Exercise prompt:
Set down the entries again word for word, without any of the images.

Dataset entries

★ ★ ★ ★ ★ ★ ★

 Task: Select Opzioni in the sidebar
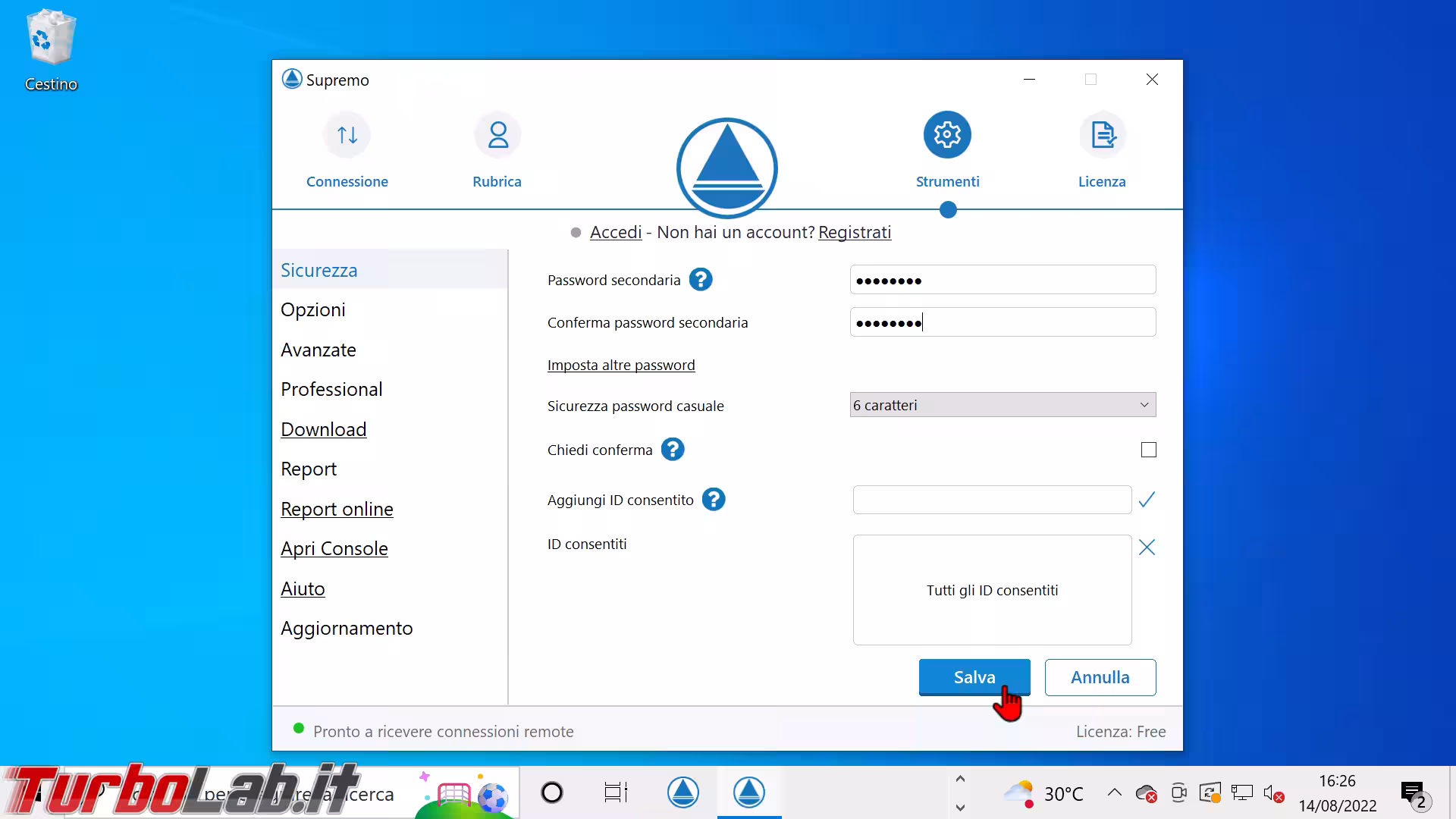click(x=313, y=310)
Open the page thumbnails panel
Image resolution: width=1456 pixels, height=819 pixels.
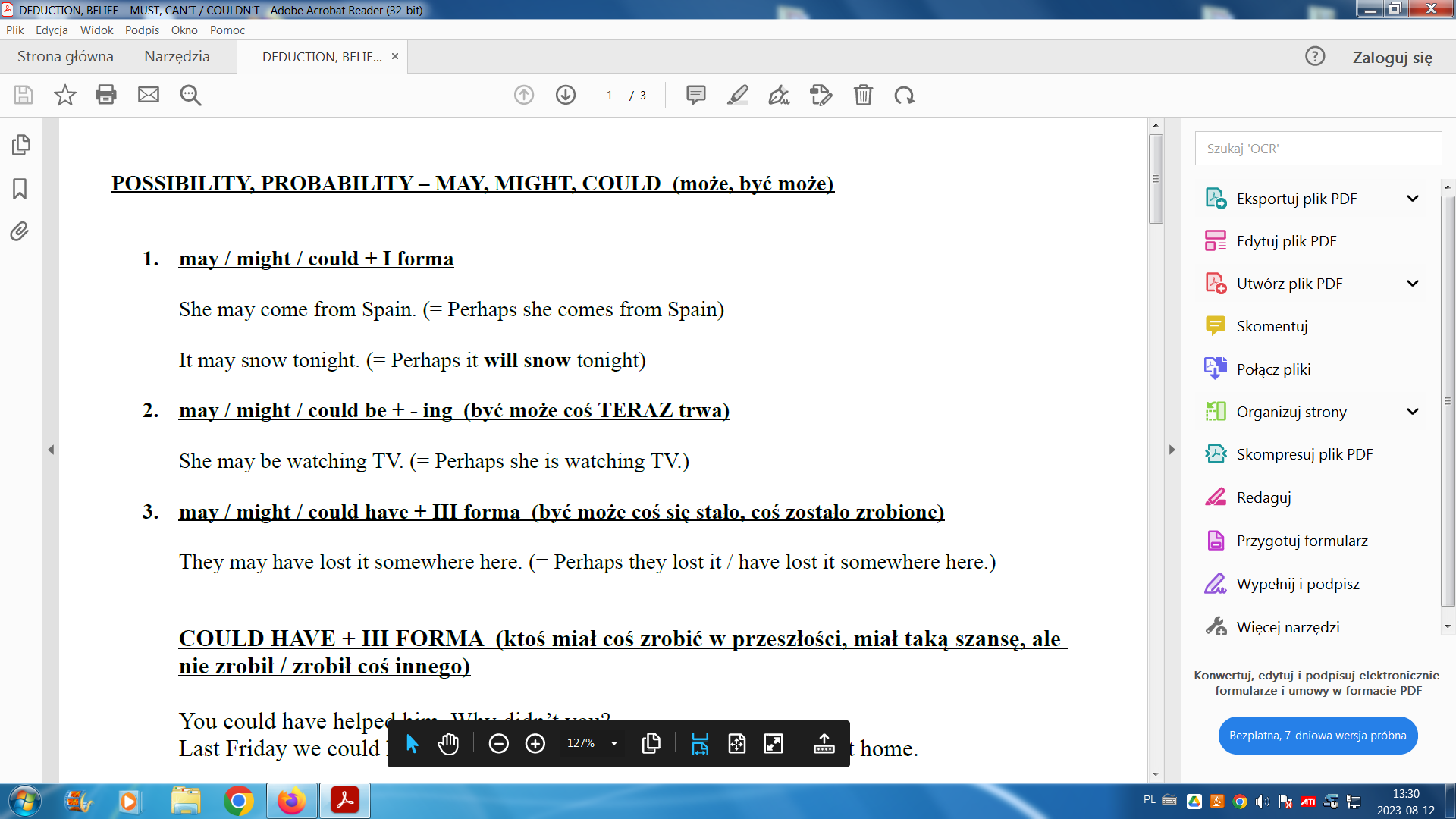click(20, 145)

★ ★ ★ ★ ★ ★ ★

Written response:
 Task: Select Opzioni in the sidebar
click(x=313, y=310)
Open the page thumbnails panel
Image resolution: width=1456 pixels, height=819 pixels.
click(20, 145)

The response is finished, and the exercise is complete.